• Exercise goal: The task calls for each record to be given again exactly.

Stored items
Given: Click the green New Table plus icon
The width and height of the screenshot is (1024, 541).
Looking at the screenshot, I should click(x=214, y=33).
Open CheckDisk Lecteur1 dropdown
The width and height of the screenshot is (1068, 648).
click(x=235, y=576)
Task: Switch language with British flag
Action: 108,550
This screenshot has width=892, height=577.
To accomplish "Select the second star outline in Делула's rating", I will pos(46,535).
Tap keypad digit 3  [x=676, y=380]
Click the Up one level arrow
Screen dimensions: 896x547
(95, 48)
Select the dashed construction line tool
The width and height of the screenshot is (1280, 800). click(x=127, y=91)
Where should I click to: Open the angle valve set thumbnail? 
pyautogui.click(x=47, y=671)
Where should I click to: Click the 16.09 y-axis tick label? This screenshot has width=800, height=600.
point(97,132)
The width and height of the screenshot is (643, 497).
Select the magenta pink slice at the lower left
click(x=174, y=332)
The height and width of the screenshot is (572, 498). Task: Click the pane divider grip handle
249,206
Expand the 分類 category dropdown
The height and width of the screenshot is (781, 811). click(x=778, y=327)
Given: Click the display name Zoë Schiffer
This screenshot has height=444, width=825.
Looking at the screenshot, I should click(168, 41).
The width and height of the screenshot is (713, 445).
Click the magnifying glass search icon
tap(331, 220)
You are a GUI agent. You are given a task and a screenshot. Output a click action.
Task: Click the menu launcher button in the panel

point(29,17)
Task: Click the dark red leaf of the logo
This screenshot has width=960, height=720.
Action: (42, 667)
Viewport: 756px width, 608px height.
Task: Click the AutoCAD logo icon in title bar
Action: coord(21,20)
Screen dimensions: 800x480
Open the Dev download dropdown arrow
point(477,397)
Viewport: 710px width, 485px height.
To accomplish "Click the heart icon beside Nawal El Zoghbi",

• Answer space:
Given: Click the green New Table plus icon
The width and height of the screenshot is (1024, 541).
Looking at the screenshot, I should click(x=214, y=33).
Open CheckDisk Lecteur1 dropdown
The width and height of the screenshot is (1068, 648).
click(x=235, y=576)
Task: Switch language with British flag
Action: 108,550
This screenshot has width=892, height=577.
To accomplish "Select the second star outline in Делула's rating", I will pos(46,535).
Tap keypad digit 3  [x=676, y=380]
Click the Up one level arrow
Screen dimensions: 896x547
(95, 48)
Select the dashed construction line tool
The width and height of the screenshot is (1280, 800). click(x=127, y=91)
Where should I click to: Open the angle valve set thumbnail? 
pyautogui.click(x=47, y=671)
Where should I click to: Click the 16.09 y-axis tick label? This screenshot has width=800, height=600.
point(97,132)
The width and height of the screenshot is (643, 497).
Select the magenta pink slice at the lower left
click(x=174, y=332)
The height and width of the screenshot is (572, 498). Task: Click the pane divider grip handle
249,206
Expand the 分類 category dropdown
The height and width of the screenshot is (781, 811). click(x=778, y=327)
Given: Click the display name Zoë Schiffer
This screenshot has height=444, width=825.
Looking at the screenshot, I should click(168, 41).
The width and height of the screenshot is (713, 445).
Click the magnifying glass search icon
tap(331, 220)
You are a GUI agent. You are given a task and a screenshot. Output a click action.
Task: Click the menu launcher button in the panel

point(29,17)
Task: Click the dark red leaf of the logo
This screenshot has width=960, height=720.
Action: (42, 667)
Viewport: 756px width, 608px height.
Task: Click the AutoCAD logo icon in title bar
Action: coord(21,20)
Screen dimensions: 800x480
Open the Dev download dropdown arrow
point(477,397)
Viewport: 710px width, 485px height.
To accomplish "Click the heart icon beside Nawal El Zoghbi",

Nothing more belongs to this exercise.